Daphine menggeleng, juga tidak memungkirinya. Tidak bukan suap maksudnya, ini soal apa yang biasa dia lakukan dan hanya apa yang dia punya.
“Ya sedikit uang juga perlu kalau kau ikhlas memberi. Tapi yang utama, soal yang satunya tadi...”
Daphine tidak paham, juga sudah tidak peduli dengan semua dusta. Akan dia bayar berapapun nominal yang dia minta.
“Khekhekhe.”
Pak Grant terkekeh, kekehan khas bapak-bapak. Mirip semua pria yang menginginkan Daphine. Seperti karakter ‘UB’ (
Ugly Bastard) pada kebanyakan cerita film porno JAV.
Tatapannya berkelana, menjilat bibirnya sendiri. Menyeringai.
“Uh ?!” Daphine kaget.
‘Drkkkk !’
Pak Grant menggeret kursi, duduk tepat di sebelah Daphine.
Pak Grant sebar semua berkas perkara, surat investigasi, bukti kesaksian, termasuk kaset tape rekaman suara para saksi di atas meja, di depan Daphine. Semua berkas, termasuk sanksi tertulis tadi akan resmi ditindaklanjuti begitu terverifikasi oleh penyidik kepolisian, ditambah rekaman visual CCTV yang dimiliki Pak Grant. Juga secarik surat dan catatan kriminal seorang perempuan bernama Rebecca Stolze tadi.
Dan ini yang lebih penting. Daph tidak menginginkan surat itu sampai kepada Max. Perempuan bernama Rebecca tadi, adalah yang terburuk dari yang terburuk.
Daphine melirik satu persatu dari 3 berkas berikut ‘
letter investigation’ berlambang kop 1/1 kepolisian yang belum sempat ditanda tangani 2 penyidik kepolisian, selain Herber. Jika itu dimusnahkan, termasuk keterangan para saksi, maka langkah awal penyidikan bisa saja ditangguhkan. Lalu berganti membaca teks tulisan surat dari Rebecca.

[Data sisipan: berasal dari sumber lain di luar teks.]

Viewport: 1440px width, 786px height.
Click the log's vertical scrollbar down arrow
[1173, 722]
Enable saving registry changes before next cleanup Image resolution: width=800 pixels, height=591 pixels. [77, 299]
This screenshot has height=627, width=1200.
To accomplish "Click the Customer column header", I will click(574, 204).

“Aku berjanji masalahmu di kepolisian akan coba Kutangguhkan. Juga tentu saja, soal kasus Max tadi. Akan Kuhapus semua bukti kehadiran ibunya ... jika—”, katanya sengaja tidak diteruskan.
Lengan Pak Grant tiba-tiba merangkul pundak Daph dari samping.
“Tsah !” cegah Daphine.
Insting, dia refleks menepis sambutan tangan Pak Grant kepadanya, sudah begitu 'mendidih' dalam fantasinya.

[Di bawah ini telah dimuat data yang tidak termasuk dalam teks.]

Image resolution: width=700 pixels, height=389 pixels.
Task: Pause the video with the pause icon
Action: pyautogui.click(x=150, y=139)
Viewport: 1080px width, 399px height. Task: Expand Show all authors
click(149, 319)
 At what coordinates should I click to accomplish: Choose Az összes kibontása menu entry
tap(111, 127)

“Vertrau mir ! (Percayalah padaku !) Kau akan aman, begitu juga dengan Max.” bisiknya dengan suara serak yang begitu menyangkak bulu kuduk Daphine.
‘Degh !’
“Aku juga sama dengamu, Nona Daph,” imbuhnya, berbisik. “Aku pernah berkorban, merelakan seluruh cerita kenangan manis dengan istri dan anak-anakku, demi kebahagiaannya kepada seorang pengangguran!” tambahnya.
Daph menoleh nanar kepadanya di sebelah. Posisi duduk Pak Grant tepat di sisi pundaknya. Mata Pak Grant, seolah merayu Daphine untuk menilik gumpalan yang membengkak di antara resleting celana, bentuknya sudah menukik tegang. Sesekali tangan keriput Grant tertangkap mata Daphine bergerak mengelusnya.

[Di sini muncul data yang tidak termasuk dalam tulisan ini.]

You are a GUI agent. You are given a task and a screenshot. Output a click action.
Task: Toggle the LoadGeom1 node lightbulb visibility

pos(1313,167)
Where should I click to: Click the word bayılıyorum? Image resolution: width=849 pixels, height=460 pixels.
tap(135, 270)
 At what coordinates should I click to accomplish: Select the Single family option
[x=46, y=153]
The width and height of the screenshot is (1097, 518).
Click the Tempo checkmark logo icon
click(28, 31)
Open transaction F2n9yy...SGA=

Daph merenung lagi menuju semua berkas di meja. Ada dua hal yang dia pertaruhkan disana. Dilema karena ada di antara dua pilihan, menyerah dengan kasus ini atau menyerahkan Max (?)
Daphine melunak, ketika diberikan sandaran bahu Pak Grant yang ada di sebelahnya. Dia merebahkan kepala kepada pak tua itu dengan wajah ragu.
Lewat tabir cahaya remang lilin, bayangan mereka saling bersandar, menyatu, melingkupi seluruh ruangan.
“Max cuma bocah kecil saat Rebecca tega pergi meninggalkannya. Dia tidak kuat menanggung kenyataan bahwa suaminya adalah ancaman sekaligus incaran semua musuh, termasuk selingkuhannya.”
Daphine berujar lirih, menyandarkan kepalanya ke pundak Pak Grant.
Matanya menerawang kosong ke arah cahaya remang lilin, masih berkaca-kaca.
“Dan Antoine memintaku untuk membawanya, dia merasa hanya aku pantas untuk menjaga Max. Dari semua ancaman.”
Pak Grant lumayan terhenyak, ikut merenungi, mendengarkan segala
unek-unek yang dia sampaikan. Bersimpati?
“Oh, jadi seperti itu asal mulanya? Pantas saja Nona Daph tidak senang dengan kiriman kabar yang kuterima dari Herber beberapa minggu lalu. Tapi apa aku harus peduli, bukankah itu urusan keluarga mereka saja?” - Grant
Tentu saja tidak.
“Ancaman ?”
Pak Grant penasaran. Daphine cuma mengangguk, tapi tidak merasa perlu mengatakannya. Pak Grant juga cukup memahami batasannya...
Pak Herber kemudian berbisik, “Aku lebih punya nurani ketimbang pria seperti Herber, dengan segala ketamakan!” menghasut Daphie. “Dia juga yang memberitahukan alamat dan nomor telepon rumahmu kepada Nyonya Rebecca saat itu. Jika ceritamu benar ... maka aku juga percaya, penetapan (tersangka) ini juga bagian dari persekongkolan mereka berdua (Herber-Rebecca), untuk menjatuhkanmu juga tentu saja soal Max.”
Dengan segala hasutan, muslihat, tabiat, rayuan bercampur dengan pilu kenyataan yang Daph alami, Pak Grant sudah pasti akan mencapainya.
Pak Grant hampir menang. Dia punya segalanya untuk membuat Daphine bungkam. Termasuk untuk membuat Daphine luluh dengan penuh keraguan.
Hembusan nafasnya terasa berdesir ke leher Daph, sesekali menyisir sampai telinganya.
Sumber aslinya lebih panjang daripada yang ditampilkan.